Pregnant women that get the swine flu are at high risk of serious complications—both for themselves and their unborn baby. So says a study that appears in the Archives of Internal Medicine this week.

"Little data are available regarding fetal outcomes and mortality rates among H1N1-infected mothers," the researchers wrote. "Of the 18 patients in this series, one had a spontaneous abortion and one died postnatally from complications of extreme prematurity and sepsis. H1N1 poses a serious health threat to pregnant patients."

Of course, it stands to reason that the H1N1 flu would be a danger to pregnant women. It’s a danger to many people. But what if a pregnant woman doesn’t want to get a H1N1 vaccination? With all the news about how vaccinations can harm children, some natural-minded pregnant women may not want to take the perceived risk of getting vaccinated.

Well, pregnant women can reduce their risks by working in a virtual office. Companies who employ pregnant women might consider allowing them to telecommute using virtual office technologies to stay in touch with clients and colleagues. With a virtual office, people are less exposed to flues that travel quickly throughout a traditional office.

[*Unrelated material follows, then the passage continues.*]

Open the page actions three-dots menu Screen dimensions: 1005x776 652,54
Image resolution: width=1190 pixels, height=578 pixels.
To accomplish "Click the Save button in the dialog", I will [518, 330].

A virtual office space can also offer an added bonus for the company: greater productivity. Greater productivity has been tied to telecommuting in study after study. In the case of a pregnant woman, the virtual office would give her the flexibility to work hours that are most convenient without sacrificing productivity or quality of work.

With a virtual office system, the pregnant worker could take naps at certain times of the day and arrange her work schedule around doctor visits. Indeed, a virtual office could do more than help pregnant women avoid the risks of H1N1. It could help companies empower them to live a more balanced life during the pregnancy.